課題 1:
次の(a)〜(c)は、タイ研修についての抜粋文の内容と合っていますか。それぞれ「はい」か「いいえ」で答え、判断の根拠となる抜粋文の語句をそのまま引用してください。
(a) TG681便は整備不良のため欠航になった。
(b) Pattaya散策は予定どおり初日に実施された。
(c) 遺跡の修復作業は大規模に進められていた。

抜粋文:
昨年度と同様、山田長政の時代から日本と長い国交の歴史を持つタイの首都Bangkokを滞在拠点に、その社会と文化を体感し、当ベーシック演習のテ-マであるGlobalism/Globalizationの視点から理解と考察を深めることを目的とした。具体的には、① Ayutthaya World HeritageのWat MahathatとWat Phra Si Sanphet、日本人町や王室の別荘であるBang Pa-In Palaceの見学, Elephant Ride等を通じて、長い時の流れと人の営みを体感すること、② 本学商学部の協定校であるPanyapiwat Institute of Management (PIM) のinternational Modern Trade Business Management (iMTM) 専攻の学生と共に英語で受講し、交流すること、③AyutthayaのIchitan Green Factoryと日系のToyo Seikan Co., Ltd.の工場を見学すること、④Pattayaのリゾート地を散策し、観光業を考察すること、であった。

調査結果

まず、2日(火)12:20発のタイ航空TG681が整備不良でキャンセルとなったため、羽田空港で一夜を明かし、10:35発のTG683に搭乗、同日の午後、BangkokのSuvarnabhumi International Airportに到着した。早朝の到着が午後にずれ込んだため、急遽、予定していたPattaya散策を最終日に変更した。それに伴い、Bangkok の定宿Royal Benja Hotelでの1泊をキャンセルし、AyutthayaのKrungsri River Hotelに変更、旅行代理店A & A手配の観光バスで移動した。不慮のアクシデントに迅速な対応をして下さったA & Aの宮崎 康代営業主任やタイの現地スタッフ、ガイドのフォン氏には心より感謝している。
3日(水)は、フォン氏のガイドで、昨年度と同じ観光地を訪れた。まず、World HeritageのWat MahathatとWat Phara Si Sanphetは、ビルマ戦争の傷跡を残して所々崩壊した古い石造の遺跡であるが、やはり、隆盛を誇った仏教文化の豊かさと同時に、時の流れと、争いの廃墟が持つ痛々しさを感じさせた。所々修復の作業中だったが、極めて小規模なもので、黄金色の煌びやかな仏像を安置した比較的時代の新しい寺院のメンテナンスがより重視されている印象を受けた。こうした世界遺産の維持のためかどうかは定かではないが、川をボートで行き来しながらの寺院参拝や夜間のライトアップ(前日の夜、空港からバスでAyutthayaに到着した際に確認したが、残念ながら周辺は暗闇で、実施は不定期だということであった) 等の工夫もされている。

課題 2: 提供データの行のうち、「Task: View the 96 Retweets list」を含む行から「Action: [x=64, y=529]」を含む行までを打ち直してください。両端の行も含め、元のとおりに写してください。

提供データ:

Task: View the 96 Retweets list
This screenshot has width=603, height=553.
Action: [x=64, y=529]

--

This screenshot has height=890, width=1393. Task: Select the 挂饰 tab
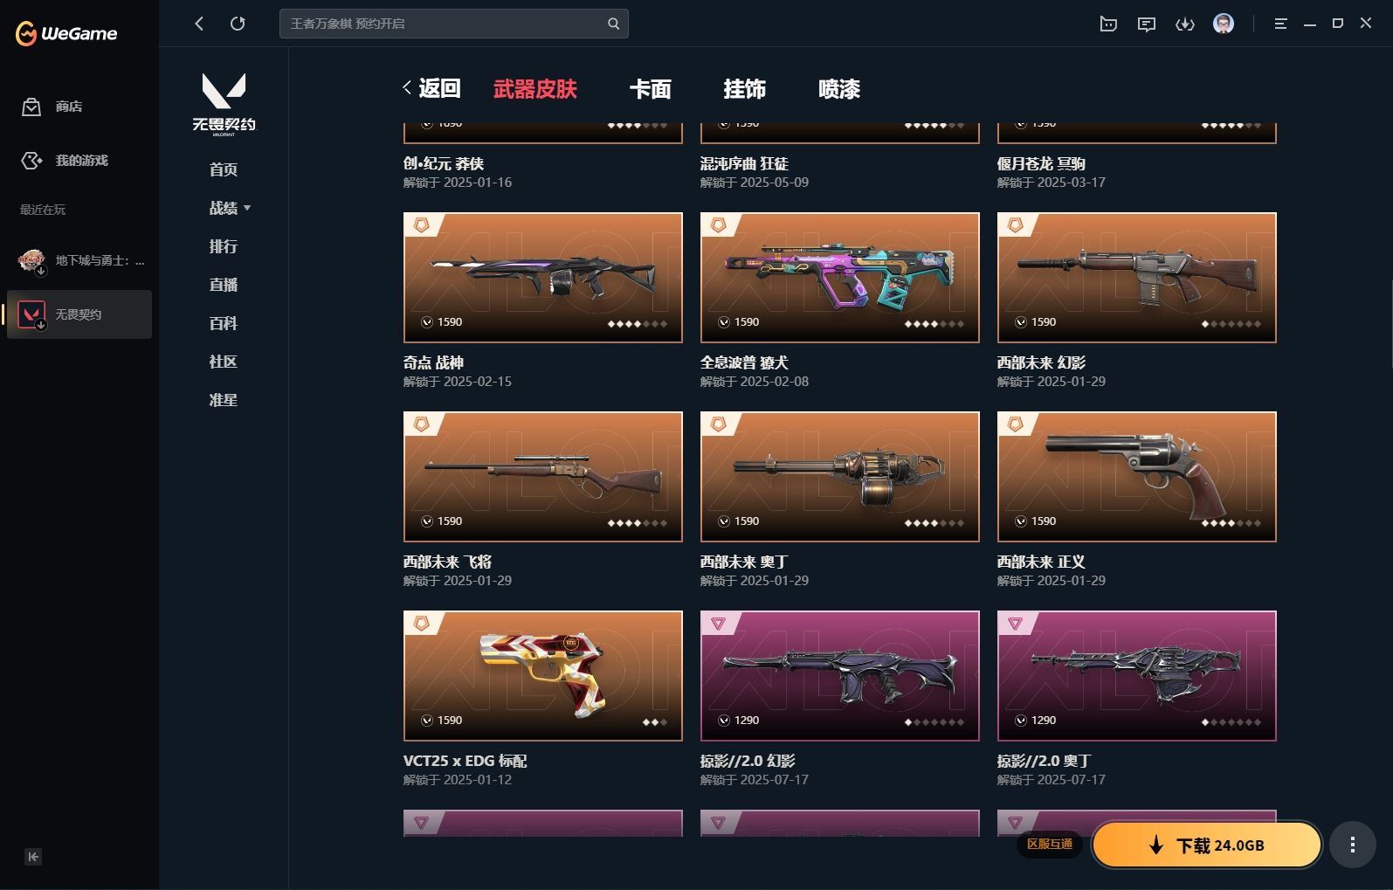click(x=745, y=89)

==

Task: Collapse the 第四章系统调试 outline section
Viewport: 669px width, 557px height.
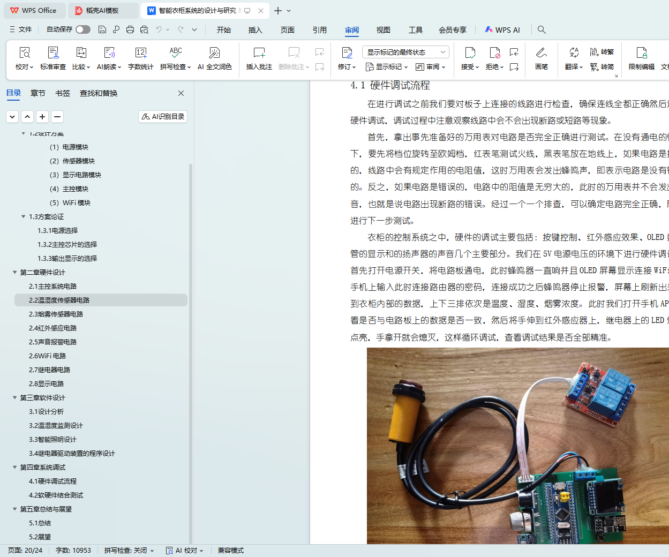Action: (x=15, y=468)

正解 1:
(a) はい。「2日(火)12:20発のタイ航空TG681が整備不良でキャンセルとなった」
(b) いいえ。「急遽、予定していたPattaya散策を最終日に変更した」
(c) いいえ。「所々修復の作業中だったが、極めて小規模なもので」

正解 2:
Task: View the 96 Retweets list
This screenshot has width=603, height=553.
Action: [x=64, y=529]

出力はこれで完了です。